--- GIVEN INSTRUCTION ---
In the text on supervisory guidance, which agencies are identified as the Federal banking agencies?

TEXT SECTION start

One commenter argued that guidance provides valuable information to
supervisors about how their discretion should be exercised and
therefore plays an important role in supervision. As an example,
according to this commenter, 12 U.S.C. 1831p-1 and 12 U.S.C. 1818
recognize the discretionary power conferred on the Federal banking
agencies,\16\ which is separate from the power to issue regulations.
The commenter noted that, pursuant to these statutes, regulators may
issue cease and desist orders based on reasonable cause to believe that
an institution has engaged, is engaging or is about to engage in an
unsafe and unsound practice, separately and apart from whether the
institution has technically violated a law or regulation. The commenter
added that Congress entrusted the Federal banking agencies with the
power to determine whether practices are unsafe and unsound and attempt
to halt such practices through supervision, even if a specific case may
[[Page 18176]]
not constitute a violation of a written law or regulation.
---------------------------------------------------------------------------
\16\ The Federal banking agencies are the OCC, Board, and FDIC.
12 U.S.C. 1813.

TEXT SECTION end
DATA SUPPLIED start

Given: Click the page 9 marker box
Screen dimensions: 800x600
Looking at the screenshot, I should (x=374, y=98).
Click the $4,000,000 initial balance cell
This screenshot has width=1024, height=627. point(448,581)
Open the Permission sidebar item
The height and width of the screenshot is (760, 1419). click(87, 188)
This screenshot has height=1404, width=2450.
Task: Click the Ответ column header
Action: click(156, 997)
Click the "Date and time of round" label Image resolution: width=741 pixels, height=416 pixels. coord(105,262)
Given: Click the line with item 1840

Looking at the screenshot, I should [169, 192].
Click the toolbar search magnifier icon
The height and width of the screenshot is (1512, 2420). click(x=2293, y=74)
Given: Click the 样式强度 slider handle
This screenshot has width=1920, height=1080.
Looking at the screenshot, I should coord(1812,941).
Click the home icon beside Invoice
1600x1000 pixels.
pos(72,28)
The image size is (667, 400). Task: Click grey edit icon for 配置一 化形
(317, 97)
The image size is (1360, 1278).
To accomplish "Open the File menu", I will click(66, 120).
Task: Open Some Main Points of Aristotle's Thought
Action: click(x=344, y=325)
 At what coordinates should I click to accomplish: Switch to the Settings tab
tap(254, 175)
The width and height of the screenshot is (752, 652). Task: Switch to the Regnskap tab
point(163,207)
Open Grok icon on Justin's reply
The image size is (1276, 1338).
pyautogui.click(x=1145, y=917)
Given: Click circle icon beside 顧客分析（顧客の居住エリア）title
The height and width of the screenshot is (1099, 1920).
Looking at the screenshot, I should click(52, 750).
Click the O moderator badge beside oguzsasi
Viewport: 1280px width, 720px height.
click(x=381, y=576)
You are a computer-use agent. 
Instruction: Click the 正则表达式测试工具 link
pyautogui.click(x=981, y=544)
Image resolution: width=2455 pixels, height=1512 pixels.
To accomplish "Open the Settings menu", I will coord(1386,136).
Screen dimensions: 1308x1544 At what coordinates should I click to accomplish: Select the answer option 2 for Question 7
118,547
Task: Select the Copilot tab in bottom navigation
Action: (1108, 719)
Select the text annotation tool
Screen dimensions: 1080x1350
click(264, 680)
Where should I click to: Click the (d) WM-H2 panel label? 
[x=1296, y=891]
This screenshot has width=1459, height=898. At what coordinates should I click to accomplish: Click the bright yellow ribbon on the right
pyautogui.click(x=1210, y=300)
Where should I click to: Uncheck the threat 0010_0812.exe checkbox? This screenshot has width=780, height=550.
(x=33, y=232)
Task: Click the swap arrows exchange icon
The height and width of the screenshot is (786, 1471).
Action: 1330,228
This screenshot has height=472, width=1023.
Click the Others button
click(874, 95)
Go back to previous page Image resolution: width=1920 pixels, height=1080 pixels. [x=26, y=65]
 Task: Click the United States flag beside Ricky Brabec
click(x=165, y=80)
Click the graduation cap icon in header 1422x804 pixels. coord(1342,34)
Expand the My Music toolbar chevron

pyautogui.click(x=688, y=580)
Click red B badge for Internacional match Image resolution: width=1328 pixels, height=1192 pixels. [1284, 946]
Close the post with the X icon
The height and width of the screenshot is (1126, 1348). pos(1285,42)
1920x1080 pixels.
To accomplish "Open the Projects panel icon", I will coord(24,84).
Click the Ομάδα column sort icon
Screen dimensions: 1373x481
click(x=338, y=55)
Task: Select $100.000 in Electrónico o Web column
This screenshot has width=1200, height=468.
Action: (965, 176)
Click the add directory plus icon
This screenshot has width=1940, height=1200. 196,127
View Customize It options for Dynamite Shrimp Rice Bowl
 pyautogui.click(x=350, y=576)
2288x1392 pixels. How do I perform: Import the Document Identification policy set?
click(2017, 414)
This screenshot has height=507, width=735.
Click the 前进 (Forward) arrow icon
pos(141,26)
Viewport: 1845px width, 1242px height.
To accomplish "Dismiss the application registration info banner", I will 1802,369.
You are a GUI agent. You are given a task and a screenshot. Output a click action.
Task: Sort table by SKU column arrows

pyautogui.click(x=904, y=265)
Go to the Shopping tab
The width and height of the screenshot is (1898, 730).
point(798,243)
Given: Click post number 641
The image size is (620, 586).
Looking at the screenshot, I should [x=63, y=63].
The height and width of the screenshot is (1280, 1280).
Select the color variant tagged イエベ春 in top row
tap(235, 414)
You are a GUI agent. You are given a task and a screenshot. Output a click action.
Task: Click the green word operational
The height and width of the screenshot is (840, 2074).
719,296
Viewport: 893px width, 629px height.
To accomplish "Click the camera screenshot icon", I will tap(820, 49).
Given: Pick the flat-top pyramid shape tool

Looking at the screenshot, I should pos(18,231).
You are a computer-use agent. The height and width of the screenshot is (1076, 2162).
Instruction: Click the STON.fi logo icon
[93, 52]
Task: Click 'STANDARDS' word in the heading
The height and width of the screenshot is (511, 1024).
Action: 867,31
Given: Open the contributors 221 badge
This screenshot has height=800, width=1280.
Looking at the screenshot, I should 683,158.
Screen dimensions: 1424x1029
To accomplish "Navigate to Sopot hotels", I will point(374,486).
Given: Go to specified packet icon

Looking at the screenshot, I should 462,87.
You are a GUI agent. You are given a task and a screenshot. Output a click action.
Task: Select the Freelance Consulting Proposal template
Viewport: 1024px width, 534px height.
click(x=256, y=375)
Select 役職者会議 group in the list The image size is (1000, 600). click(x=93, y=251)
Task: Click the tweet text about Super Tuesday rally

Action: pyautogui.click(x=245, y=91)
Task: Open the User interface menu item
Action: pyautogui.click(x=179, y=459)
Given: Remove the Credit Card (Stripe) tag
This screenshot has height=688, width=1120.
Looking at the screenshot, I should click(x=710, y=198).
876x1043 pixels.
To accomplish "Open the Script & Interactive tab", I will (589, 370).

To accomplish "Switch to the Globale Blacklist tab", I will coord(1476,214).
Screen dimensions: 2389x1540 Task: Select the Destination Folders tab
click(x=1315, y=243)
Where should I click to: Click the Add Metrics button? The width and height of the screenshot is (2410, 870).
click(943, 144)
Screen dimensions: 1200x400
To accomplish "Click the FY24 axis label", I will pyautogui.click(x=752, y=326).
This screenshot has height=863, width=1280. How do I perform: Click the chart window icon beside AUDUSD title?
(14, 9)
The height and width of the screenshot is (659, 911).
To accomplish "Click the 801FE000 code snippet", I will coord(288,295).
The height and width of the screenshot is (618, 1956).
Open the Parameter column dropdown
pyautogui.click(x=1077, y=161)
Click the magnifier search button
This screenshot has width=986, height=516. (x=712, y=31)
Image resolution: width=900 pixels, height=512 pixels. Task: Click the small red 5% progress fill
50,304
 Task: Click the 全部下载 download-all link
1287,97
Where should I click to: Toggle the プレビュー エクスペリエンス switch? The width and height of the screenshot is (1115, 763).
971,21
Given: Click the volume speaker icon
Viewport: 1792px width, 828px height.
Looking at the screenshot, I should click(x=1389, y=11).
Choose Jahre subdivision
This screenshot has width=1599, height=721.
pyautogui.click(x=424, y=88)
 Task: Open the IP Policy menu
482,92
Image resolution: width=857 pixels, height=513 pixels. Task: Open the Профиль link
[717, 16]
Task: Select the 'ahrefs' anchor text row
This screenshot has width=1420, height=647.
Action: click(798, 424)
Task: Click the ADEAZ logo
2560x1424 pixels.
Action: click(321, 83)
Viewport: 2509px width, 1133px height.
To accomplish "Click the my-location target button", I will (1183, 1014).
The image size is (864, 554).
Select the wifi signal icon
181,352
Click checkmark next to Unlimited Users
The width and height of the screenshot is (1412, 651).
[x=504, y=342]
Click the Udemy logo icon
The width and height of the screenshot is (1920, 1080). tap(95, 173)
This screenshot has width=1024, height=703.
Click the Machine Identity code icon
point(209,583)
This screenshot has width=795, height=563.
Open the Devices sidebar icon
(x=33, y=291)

DATA SUPPLIED end

--- REPLY ---
The OCC, Board, and FDIC.